==== 抜粋箇所

流れを読みながら、前が開けたところで、反対車線まで使ってぶち抜くのを延々と繰り返すと言う苦行に甘んじていた俺に、さらにこんな、やっかいな障害があらわれたのだ。なんと言う運命のいたずら、なんと言う神様の試練。しかし俺の心はくじけない。
俺にはなすべき目的があるのだ。断固たる決意があるのだ。早いトコ、mioちゃんやNEKOさんが待ってる『道の駅あしがくぼ』に行かねばならないのだ。つわけで、あっというまにじれてきた俺は、当然のごとくセンターポールを縫い始めた。
ポール縫いを何度か繰り返してるうちに、慣れたのだろう。
カンペキに油断してしまった。
あ、ヤベと思ったときには、センターポールを思いっきりステップに引っ掛けていた。
くっそー! ひっかけちまったよ。
でもまぁ、ゴム製だから別に何の問題も……
大アリだ、こんチクショー!
リアブレーキが使用不能(哀しくて懐かしいフレーズだ)になってしまったので、バカっ飛ばしはあきらめて、ついでにガソリンを補給してから、ようやく芦ヶ久保に到着。きょろきょろと駐車場を見回していると、mioちゃんを発見。急いで単車を滑り込ませる。
降りて、NEKOさんにご挨拶。
mioちゃんのRIII。後ろのアロハのヒトがNEKOさん。
この日、たまたま偶然、この場所に来ていたNEKOさんの友人。
ビュエルって、やっぱソソるよねぇ。
んでまあ、ご挨拶もそこそこに、工具を引っ張り出して、ブレーキペダルを直す。
NEKOさんと、ビュエルさん、
「なんでそんな工具持ち歩いてるんだよー!」

========
==== 抽出エントリ

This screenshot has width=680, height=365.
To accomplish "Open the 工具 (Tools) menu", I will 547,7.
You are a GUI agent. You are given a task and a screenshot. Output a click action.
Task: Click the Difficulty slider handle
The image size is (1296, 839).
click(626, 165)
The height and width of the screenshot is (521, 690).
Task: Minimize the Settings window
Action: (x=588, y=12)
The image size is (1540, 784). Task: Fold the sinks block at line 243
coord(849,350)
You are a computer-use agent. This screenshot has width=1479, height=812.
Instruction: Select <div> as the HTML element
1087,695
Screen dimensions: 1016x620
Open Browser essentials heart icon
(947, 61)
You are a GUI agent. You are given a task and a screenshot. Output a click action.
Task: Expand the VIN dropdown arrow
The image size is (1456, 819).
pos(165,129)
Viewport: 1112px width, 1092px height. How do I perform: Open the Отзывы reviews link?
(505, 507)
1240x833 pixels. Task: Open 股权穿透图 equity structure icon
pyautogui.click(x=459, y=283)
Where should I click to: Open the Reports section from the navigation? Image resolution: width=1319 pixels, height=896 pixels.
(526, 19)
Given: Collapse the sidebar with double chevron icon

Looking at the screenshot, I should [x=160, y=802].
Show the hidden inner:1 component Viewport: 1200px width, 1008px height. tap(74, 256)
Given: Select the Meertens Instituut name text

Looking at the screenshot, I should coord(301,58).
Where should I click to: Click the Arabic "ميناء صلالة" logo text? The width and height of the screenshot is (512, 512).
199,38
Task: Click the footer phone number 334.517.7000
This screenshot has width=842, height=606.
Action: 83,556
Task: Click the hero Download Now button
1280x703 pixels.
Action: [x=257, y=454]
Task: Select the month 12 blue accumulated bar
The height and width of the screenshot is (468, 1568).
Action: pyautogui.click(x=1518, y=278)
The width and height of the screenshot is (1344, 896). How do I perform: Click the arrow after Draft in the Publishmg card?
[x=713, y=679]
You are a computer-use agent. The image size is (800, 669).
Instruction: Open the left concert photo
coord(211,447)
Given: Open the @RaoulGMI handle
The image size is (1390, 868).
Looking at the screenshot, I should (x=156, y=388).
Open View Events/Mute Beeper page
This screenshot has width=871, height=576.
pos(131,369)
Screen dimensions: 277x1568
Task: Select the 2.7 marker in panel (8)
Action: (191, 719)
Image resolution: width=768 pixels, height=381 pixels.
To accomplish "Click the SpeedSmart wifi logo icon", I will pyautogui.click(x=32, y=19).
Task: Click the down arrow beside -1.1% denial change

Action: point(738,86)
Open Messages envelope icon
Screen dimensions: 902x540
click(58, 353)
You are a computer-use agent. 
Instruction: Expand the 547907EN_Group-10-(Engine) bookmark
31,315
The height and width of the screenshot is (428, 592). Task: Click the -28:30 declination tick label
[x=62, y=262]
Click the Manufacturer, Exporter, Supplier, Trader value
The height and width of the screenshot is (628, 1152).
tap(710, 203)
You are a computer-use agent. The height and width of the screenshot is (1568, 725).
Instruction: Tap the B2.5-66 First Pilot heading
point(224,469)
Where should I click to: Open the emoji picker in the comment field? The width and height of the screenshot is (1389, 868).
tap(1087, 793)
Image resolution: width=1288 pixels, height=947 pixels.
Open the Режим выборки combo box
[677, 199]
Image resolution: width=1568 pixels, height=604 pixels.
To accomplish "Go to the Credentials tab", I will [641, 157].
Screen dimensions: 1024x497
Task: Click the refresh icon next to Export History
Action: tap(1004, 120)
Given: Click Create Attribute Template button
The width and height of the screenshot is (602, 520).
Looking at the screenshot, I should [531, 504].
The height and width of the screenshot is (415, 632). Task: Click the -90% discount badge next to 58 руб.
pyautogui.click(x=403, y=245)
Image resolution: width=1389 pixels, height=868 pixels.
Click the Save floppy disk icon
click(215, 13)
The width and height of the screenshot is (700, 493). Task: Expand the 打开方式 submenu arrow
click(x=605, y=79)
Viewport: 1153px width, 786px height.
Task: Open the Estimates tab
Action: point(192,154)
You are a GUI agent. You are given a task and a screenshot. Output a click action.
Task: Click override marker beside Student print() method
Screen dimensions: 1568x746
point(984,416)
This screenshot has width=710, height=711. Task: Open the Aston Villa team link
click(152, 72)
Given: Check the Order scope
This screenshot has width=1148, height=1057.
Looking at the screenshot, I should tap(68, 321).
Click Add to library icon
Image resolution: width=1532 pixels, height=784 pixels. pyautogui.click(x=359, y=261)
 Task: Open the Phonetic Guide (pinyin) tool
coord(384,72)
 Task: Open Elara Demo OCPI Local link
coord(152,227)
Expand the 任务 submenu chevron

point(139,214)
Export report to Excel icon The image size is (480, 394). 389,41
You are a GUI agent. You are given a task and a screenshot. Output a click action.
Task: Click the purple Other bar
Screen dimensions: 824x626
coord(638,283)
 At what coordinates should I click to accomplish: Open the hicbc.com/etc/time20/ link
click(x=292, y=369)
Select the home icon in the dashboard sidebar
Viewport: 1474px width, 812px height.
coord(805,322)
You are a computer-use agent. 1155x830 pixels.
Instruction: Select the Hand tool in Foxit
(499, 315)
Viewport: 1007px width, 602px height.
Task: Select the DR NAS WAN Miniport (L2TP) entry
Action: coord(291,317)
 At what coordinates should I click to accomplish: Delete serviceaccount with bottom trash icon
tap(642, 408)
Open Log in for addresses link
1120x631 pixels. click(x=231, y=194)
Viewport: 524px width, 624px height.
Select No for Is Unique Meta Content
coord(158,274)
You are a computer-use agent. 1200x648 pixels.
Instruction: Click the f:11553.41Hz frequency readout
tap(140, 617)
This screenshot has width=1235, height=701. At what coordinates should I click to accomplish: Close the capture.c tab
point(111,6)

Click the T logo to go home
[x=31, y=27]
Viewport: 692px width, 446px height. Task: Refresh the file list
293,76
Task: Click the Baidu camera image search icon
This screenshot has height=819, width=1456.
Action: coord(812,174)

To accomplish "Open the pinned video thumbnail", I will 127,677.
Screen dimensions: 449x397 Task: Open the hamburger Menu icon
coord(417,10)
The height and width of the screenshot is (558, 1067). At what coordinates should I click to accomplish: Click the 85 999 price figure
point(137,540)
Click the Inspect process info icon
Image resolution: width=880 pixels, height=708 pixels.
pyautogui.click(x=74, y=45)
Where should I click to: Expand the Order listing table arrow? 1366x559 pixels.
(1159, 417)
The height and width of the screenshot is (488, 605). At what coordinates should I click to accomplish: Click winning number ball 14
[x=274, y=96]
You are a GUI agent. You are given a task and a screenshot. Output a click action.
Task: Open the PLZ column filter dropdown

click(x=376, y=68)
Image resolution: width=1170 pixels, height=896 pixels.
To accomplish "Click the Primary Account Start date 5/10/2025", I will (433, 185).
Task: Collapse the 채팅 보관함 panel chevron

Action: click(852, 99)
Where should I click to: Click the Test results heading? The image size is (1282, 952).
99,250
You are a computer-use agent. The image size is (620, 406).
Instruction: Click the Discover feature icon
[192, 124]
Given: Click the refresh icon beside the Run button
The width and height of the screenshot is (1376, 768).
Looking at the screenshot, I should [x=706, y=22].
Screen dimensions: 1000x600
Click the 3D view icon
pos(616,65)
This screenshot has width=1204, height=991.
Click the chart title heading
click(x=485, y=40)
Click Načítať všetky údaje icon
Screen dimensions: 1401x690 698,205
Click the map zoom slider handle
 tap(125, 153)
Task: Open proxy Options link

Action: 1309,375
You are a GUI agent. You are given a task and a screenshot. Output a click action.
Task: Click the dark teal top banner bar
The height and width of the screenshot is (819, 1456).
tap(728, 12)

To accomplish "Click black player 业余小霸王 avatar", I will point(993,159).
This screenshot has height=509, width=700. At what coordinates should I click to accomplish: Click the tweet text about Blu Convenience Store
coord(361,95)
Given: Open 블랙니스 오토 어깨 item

========

== 記述課題 1 ==
エントリの先頭から「Show the hidden」を含む行までを、その行も含めて一字一句変えずに書き写してください。
== 記述課題 2 ==
バイクで道の駅あしがくぼへ向かう道中の文章を、最後の文の後から書き進めてください。

== 出力 1 ==
This screenshot has width=680, height=365.
To accomplish "Open the 工具 (Tools) menu", I will 547,7.
You are a GUI agent. You are given a task and a screenshot. Output a click action.
Task: Click the Difficulty slider handle
The image size is (1296, 839).
click(626, 165)
The height and width of the screenshot is (521, 690).
Task: Minimize the Settings window
Action: (x=588, y=12)
The image size is (1540, 784). Task: Fold the sinks block at line 243
coord(849,350)
You are a computer-use agent. This screenshot has width=1479, height=812.
Instruction: Select <div> as the HTML element
1087,695
Screen dimensions: 1016x620
Open Browser essentials heart icon
(947, 61)
You are a GUI agent. You are given a task and a screenshot. Output a click action.
Task: Expand the VIN dropdown arrow
The image size is (1456, 819).
pos(165,129)
Viewport: 1112px width, 1092px height. How do I perform: Open the Отзывы reviews link?
(505, 507)
1240x833 pixels. Task: Open 股权穿透图 equity structure icon
pyautogui.click(x=459, y=283)
Where should I click to: Open the Reports section from the navigation? Image resolution: width=1319 pixels, height=896 pixels.
(526, 19)
Given: Collapse the sidebar with double chevron icon

Looking at the screenshot, I should [x=160, y=802].
Show the hidden inner:1 component Viewport: 1200px width, 1008px height. tap(74, 256)

== 出力 2 ==
と大笑いしてた。うむ、つかみはOKだな(むしろダメです)。
そのまま、道の駅でしばらくダベる。
噂のエイプハンガー。
これで峠なんて走れるんだろうか? と思いつつも、ガンガン攻め倒してる映像は何度も見てるから、やれるんだろうなとは思う。しかし、やれるんだろうと思いつつも、その絵が頭の中にちっとも浮かんでこない。つーか、エイプハンガーでワインディングて。
やがて、走ろうかという話になると、mioちゃんが様子のおかしい話を始めた。
「かみさん、NEKOさん、味は保障しないけど、面白い店行きます?」
や、ちょっと待てmioちゃん。普通は「おいしい店があるんですけど」って話になるんじゃねーの? なんだ『面白い』て。『味は保障しない』て。何をどう好意的に解釈しても、食堂の評価ではありえないと思うんだが。なにその面白選択肢。いらねーっつの。
で、件(くだん)の食堂まで、5分くらいかな? 走る。
到着した俺たちを迎えてくれたのは、あからさまに怪しげな店。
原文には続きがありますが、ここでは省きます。